The Universe loves irony. As proof of my wisdom in this, I give you exhibit No. 1053, the 2016 Election of the President of these United States.

As pretty much everybody on Earth and in the planet’s geosynchronous, elliptical and circular orbits and still subject to its gravitational pull, knows, Republican presidential candidate Donald Trump beat Democratic candidate Hillary Clinton to become future 45th president of the U.S.

Ironically, though Clinton won the popular vote, receiving the highest number of votes in history, about 62,896,704, she conceded defeat to Trump Nov. 9, the day after the election, having failed to win a majority of the Electoral College votes.

This can happen because the number of Electoral College members is based on the number of representatives and senators the states (and the District of Columbia) have. And the number of representatives a state has isn’t based on the number of residents in the state, it’s based on the number of residents relative to all the other states.

This is so the number of elected folks in the House of Representatives stays at 435, otherwise, as the population of the country grew the number of representatives would outgrow the number of chairs available in the House Chamber, and no one wants to ruin the symmetry of the Capitol building by adding more and more lean-to structures.
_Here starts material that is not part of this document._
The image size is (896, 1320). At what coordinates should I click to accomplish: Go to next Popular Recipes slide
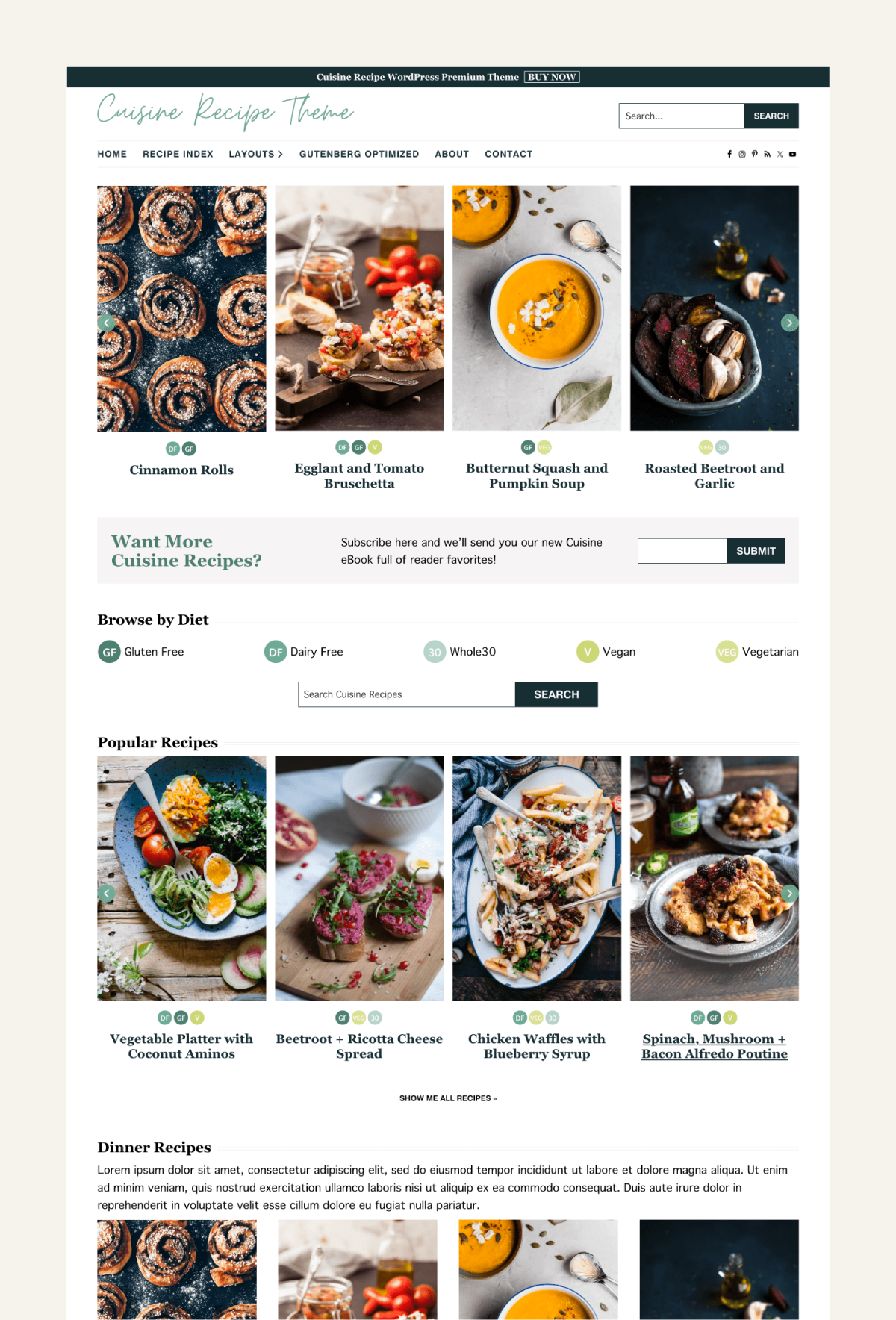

And there’s complicated math, so that’s all I’m going to say about that. Let’s move along.

The election really isn’t over until the vote is given by the Electoral College, a pack of 538 designated voters (called electors) who actually elect the president because — and this is ironic if you think Trump and his supporters are nut-jobs — the Founding Fathers were worried that the masses could be swayed by a flamboyant, but unqualified candidate.

The Electoral College electors meet in their respective state capitols Monday, Dec. 19, or, as the Constitution says it, the first Monday after the second Wednesday in December after the presidential election — which, I think, means that the Founding Fathers were trying to ensure that people in the Electoral College had to be smart enough to solve word problems to cast their vote. Which is not ironic, just funny to me.

A surprisingly large number of Clinton supporters are hoping that electors will look at Trump and say, “Hey, this is the exact scenario the Founding Fathers were worried about, let’s not make our nation into a reality TV contestant for the next four years, let’s vote Hillary because the majority of voters actually got it right.”

The Clinton supporters’ hope is that at least 38 electors will defect from the Trump camp and vote for Clinton — despite the overwhelming facts that in all of U.S. history only a relative handful of times has an elector not voted in accordance with the popular vote from his or her state, and that 29 states and the District of Columbia legally require their electors to vote as the people of their state said to vote.

Who are the nut-jobs, now?

Ironically, it’s hard to tell.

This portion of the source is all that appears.